Ukrainian Finance Minister Sergii Marchenko unveiled on Thursday that his country has spent $8.3 billion to fight the Russian invasion, according to Reuters. Marchenko described that the funds would have in normal times been used for domestic development, but has now gone toward procuring more weaponry and emergency repairs, as well as handling the refugee crisis of those millions of people displaced within Ukraine.
NEW - Ukraine's Zelensky will virtually join Klaus Schwab's annual meeting of the World Economic Forum. pic.twitter.com/NMb7ydOFJ7— Disclose.tv (@disclosetv) May 13, 2022
Also on Friday the Group of Seven foreign ministers will meet for talks in Germany. According to Bloomberg, where Ukraine’s foreign minister is "pushing the group to take steps to allocate seized Russian assets to Kyiv to finance rebuilding."
But despite the collective Western enthusiasm for punishing Russia and unifying the world against Moscow, there remains a few significant hiccups...
For starters, Hungary and a handful of other smaller nations are holding up Europe's planned Russian oil embargo, to the point that it may be delayed indefinitely for the sake of implementing other key facets of the sanctions package, as Rabobank observes:
Although the EU has vowed to implement a phased-in oil ban, preferably in the context of a broader sanctions package aimed at Russia, there are now Member States –according to Bloomberg news– that consider “delaying a push to ban Russian oil so they can proceed with the rest of a proposed sanctions package if the bloc can’t persuade Hungary to back the embargo.”

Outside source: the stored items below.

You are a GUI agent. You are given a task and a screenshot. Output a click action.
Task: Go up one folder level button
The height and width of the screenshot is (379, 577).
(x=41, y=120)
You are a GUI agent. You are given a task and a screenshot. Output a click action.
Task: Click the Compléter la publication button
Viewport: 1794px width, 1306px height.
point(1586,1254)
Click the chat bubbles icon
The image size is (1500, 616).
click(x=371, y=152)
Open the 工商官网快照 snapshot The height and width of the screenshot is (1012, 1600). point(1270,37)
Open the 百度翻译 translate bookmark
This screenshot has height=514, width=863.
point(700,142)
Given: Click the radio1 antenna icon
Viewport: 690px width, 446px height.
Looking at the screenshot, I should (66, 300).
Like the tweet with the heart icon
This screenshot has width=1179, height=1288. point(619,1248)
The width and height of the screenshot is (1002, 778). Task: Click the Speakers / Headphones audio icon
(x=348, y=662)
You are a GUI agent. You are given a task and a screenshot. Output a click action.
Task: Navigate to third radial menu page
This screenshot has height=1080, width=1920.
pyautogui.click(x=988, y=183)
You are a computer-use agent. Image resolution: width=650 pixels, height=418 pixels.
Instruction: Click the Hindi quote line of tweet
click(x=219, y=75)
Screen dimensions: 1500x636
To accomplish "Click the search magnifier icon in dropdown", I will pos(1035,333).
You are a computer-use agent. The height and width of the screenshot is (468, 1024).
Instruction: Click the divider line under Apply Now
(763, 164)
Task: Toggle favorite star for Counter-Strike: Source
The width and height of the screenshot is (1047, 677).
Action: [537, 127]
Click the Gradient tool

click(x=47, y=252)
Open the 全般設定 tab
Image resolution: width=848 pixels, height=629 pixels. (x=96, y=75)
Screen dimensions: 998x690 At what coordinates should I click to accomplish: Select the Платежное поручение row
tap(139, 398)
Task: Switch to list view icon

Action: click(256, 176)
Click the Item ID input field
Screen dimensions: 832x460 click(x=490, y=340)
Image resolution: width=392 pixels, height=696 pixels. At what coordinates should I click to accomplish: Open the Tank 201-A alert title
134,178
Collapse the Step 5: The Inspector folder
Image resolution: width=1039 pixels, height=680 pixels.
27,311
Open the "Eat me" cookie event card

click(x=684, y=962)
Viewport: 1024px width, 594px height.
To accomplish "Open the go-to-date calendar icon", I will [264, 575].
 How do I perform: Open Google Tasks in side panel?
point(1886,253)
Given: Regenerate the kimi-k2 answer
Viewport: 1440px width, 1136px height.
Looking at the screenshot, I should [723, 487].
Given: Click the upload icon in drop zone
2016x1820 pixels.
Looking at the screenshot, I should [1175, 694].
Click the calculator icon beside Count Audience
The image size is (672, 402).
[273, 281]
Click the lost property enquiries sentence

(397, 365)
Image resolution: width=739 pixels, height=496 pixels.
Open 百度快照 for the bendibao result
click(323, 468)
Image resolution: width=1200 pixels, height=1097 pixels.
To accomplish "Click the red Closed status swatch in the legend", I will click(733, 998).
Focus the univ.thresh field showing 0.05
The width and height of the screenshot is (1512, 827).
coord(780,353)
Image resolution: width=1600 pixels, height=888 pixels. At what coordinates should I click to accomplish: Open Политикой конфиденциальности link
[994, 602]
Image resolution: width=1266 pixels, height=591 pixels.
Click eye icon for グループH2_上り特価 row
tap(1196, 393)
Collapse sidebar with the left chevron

And on the Western military alliance front, Bloomberg has also aptly written that a "Turkish chill hits potential NATO expansion".
Turkey's Erdoğan is saying not so fast on the rush to admit Finland and Sweden into NATO, asserting that his country - which represents the second largest NATO military and hosts US nukes - is "not favorable" to the idea. "Sweden has become a home for PKK and other terror groups. We don’t view their NATO membership positively," he said earlier in the day.
The move to see both countries, one which shares an over 800-mile border with Russia, enter NATO has intensified since April in direct response to the Russian invasion of Ukraine.
On Thursday Finland's president Sauli Niinisto and Prime Minister Sanna Marin announced the country will apply for NATO membership "without delay" - explaining that "NATO membership would strengthen Finland’s security. As a member of NATO, Finland would strengthen the entire defense alliance."